**Directions for this task**
Please give back word for word the lines below, from the first one through the one with "The height and width of the screenshot is (1497, 1996).".

[Dataset entries]
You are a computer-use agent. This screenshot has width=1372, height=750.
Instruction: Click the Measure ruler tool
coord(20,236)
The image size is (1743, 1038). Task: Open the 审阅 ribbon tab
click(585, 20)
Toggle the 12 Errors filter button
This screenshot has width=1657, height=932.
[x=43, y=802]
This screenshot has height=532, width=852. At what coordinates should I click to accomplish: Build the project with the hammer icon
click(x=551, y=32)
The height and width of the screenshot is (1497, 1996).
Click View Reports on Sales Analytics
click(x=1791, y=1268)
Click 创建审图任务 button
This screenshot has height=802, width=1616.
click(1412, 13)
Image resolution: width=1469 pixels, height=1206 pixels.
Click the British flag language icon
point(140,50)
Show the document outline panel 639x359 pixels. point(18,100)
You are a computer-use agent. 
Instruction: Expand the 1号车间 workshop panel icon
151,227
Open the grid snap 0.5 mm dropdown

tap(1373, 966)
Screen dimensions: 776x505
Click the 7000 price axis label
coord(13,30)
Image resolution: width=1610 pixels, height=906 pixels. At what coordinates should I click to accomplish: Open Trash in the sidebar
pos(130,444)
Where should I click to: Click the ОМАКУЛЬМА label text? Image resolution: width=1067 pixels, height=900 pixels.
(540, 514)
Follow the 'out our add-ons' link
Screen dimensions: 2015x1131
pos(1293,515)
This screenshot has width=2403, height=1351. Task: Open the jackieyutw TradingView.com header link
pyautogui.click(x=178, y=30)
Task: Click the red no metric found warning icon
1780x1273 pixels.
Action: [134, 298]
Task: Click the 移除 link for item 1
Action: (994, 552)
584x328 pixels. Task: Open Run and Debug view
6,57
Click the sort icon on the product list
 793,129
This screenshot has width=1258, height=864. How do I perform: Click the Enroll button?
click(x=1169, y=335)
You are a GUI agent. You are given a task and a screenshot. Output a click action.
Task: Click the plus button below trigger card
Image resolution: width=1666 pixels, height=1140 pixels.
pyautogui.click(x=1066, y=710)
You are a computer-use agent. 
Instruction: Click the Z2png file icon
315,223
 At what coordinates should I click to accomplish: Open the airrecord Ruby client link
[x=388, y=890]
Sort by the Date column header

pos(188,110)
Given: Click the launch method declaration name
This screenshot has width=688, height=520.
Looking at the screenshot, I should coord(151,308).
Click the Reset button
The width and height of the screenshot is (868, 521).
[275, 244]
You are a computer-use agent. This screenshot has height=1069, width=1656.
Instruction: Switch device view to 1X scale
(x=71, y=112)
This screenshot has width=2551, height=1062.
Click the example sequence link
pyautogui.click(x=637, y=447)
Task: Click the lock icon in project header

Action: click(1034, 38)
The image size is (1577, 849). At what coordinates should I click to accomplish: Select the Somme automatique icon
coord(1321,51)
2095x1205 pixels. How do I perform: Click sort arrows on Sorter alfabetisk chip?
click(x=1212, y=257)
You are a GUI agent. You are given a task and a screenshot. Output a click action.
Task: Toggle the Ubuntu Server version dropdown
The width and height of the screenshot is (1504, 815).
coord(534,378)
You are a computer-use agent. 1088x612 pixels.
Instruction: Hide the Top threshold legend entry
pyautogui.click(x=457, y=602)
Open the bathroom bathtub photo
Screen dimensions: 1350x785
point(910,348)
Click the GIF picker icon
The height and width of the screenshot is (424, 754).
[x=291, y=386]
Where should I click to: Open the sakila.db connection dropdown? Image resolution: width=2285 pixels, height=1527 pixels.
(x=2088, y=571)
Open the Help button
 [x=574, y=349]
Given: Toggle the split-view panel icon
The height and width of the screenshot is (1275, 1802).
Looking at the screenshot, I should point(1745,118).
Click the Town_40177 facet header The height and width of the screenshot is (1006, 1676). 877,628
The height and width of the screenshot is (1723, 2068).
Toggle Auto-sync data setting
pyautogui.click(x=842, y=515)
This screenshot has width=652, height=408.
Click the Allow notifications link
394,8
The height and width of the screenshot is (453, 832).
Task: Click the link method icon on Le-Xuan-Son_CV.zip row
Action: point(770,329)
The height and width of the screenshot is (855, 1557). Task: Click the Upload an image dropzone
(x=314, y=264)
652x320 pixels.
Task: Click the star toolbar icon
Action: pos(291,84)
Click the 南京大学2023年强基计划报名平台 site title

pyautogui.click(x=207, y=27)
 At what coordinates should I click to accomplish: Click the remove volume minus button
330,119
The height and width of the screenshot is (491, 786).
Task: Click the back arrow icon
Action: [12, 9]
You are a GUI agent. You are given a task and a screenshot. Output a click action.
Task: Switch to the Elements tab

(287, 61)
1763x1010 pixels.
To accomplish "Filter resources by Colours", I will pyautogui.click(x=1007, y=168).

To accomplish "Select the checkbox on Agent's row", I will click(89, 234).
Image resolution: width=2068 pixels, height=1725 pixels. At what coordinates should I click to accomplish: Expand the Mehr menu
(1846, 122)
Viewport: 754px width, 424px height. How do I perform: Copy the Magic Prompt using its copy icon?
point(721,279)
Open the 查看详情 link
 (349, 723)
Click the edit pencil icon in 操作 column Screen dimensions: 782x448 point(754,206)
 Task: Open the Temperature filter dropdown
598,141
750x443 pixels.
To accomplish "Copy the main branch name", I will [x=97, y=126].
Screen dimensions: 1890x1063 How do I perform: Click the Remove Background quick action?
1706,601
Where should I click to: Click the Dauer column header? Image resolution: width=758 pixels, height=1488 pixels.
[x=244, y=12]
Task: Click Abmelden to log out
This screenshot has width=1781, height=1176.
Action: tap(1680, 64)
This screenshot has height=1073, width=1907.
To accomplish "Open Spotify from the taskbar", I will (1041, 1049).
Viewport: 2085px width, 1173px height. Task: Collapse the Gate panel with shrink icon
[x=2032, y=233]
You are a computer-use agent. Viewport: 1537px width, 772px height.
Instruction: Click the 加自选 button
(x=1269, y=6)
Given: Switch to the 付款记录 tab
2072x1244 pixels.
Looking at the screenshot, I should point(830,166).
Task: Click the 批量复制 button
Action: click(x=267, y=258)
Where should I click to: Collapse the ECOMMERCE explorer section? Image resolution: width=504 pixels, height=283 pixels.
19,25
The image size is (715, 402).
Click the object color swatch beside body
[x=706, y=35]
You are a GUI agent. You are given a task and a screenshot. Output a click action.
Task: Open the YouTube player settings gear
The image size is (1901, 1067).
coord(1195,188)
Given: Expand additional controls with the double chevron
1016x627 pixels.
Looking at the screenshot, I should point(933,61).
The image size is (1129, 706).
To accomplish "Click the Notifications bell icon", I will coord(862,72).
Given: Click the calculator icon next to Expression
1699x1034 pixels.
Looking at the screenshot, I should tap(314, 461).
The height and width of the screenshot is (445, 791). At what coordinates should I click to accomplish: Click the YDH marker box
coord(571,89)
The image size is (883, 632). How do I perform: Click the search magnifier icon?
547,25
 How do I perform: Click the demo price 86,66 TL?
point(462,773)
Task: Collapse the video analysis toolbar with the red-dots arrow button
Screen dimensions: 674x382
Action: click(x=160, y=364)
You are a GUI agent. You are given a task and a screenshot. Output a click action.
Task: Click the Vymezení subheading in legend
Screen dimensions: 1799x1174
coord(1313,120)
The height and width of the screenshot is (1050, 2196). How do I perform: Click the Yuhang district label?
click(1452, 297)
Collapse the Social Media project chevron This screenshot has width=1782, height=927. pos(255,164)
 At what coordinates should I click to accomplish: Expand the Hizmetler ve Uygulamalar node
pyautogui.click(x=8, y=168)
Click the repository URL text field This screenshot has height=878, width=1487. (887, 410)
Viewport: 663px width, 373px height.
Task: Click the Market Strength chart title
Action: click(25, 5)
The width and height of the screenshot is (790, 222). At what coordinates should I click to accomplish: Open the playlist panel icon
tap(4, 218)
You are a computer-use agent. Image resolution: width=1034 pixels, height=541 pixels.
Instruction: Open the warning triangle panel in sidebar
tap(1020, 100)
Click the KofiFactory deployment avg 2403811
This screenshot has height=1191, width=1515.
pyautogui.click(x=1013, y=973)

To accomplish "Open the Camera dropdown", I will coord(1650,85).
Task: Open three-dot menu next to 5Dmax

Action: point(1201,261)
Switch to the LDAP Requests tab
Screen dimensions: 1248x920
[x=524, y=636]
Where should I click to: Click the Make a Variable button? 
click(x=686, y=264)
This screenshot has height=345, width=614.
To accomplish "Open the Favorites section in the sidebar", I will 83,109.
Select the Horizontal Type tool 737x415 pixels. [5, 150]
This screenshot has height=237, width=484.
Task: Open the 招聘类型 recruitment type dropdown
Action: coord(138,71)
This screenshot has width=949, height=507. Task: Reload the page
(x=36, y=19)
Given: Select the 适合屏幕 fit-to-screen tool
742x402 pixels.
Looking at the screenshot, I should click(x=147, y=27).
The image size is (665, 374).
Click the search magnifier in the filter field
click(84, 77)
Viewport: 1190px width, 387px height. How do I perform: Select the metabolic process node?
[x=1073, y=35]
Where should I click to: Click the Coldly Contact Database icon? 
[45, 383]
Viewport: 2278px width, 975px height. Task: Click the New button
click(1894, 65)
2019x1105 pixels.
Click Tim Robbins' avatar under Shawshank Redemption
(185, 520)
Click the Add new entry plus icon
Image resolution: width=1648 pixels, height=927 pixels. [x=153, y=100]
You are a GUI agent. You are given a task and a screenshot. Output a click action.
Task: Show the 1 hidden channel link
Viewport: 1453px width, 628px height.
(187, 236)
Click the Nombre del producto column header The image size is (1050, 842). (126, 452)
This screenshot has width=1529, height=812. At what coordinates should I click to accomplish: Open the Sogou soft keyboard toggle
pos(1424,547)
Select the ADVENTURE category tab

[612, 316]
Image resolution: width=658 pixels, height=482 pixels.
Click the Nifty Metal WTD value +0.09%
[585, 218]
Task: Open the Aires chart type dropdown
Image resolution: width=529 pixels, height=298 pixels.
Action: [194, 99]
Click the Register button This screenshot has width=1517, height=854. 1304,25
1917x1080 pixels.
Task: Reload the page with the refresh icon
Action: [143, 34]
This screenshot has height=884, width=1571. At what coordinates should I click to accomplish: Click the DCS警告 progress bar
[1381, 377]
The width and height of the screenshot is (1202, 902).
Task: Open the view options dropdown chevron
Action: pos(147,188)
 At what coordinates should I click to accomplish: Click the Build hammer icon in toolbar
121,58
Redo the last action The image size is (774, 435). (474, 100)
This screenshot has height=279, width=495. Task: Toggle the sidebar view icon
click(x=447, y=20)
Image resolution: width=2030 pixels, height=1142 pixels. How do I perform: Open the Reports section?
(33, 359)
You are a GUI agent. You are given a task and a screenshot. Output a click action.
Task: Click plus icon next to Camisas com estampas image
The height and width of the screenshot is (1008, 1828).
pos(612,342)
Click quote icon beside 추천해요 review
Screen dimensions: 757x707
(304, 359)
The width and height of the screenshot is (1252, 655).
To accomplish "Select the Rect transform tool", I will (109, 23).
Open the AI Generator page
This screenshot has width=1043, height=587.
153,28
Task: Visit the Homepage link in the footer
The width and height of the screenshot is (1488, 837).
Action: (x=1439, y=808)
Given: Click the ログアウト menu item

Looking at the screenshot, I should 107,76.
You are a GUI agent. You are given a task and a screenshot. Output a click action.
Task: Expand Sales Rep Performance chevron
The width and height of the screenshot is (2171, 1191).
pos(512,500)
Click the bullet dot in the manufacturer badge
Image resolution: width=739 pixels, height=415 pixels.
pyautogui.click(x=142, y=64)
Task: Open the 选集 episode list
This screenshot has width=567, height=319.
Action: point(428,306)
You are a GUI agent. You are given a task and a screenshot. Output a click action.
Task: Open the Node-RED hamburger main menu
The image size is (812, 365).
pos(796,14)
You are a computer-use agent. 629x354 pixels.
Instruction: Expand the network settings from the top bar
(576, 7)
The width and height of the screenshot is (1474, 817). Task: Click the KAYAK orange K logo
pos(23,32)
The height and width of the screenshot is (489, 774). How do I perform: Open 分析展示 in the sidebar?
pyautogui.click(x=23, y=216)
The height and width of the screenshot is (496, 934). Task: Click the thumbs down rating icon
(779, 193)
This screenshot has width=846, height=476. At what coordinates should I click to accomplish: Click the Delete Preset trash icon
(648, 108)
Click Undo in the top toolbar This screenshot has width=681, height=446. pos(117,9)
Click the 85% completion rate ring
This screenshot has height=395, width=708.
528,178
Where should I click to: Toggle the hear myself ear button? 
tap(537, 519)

**Answer for the task**
You are a computer-use agent. This screenshot has width=1372, height=750.
Instruction: Click the Measure ruler tool
coord(20,236)
The image size is (1743, 1038). Task: Open the 审阅 ribbon tab
click(585, 20)
Toggle the 12 Errors filter button
This screenshot has width=1657, height=932.
[x=43, y=802]
This screenshot has height=532, width=852. At what coordinates should I click to accomplish: Build the project with the hammer icon
click(x=551, y=32)
The height and width of the screenshot is (1497, 1996).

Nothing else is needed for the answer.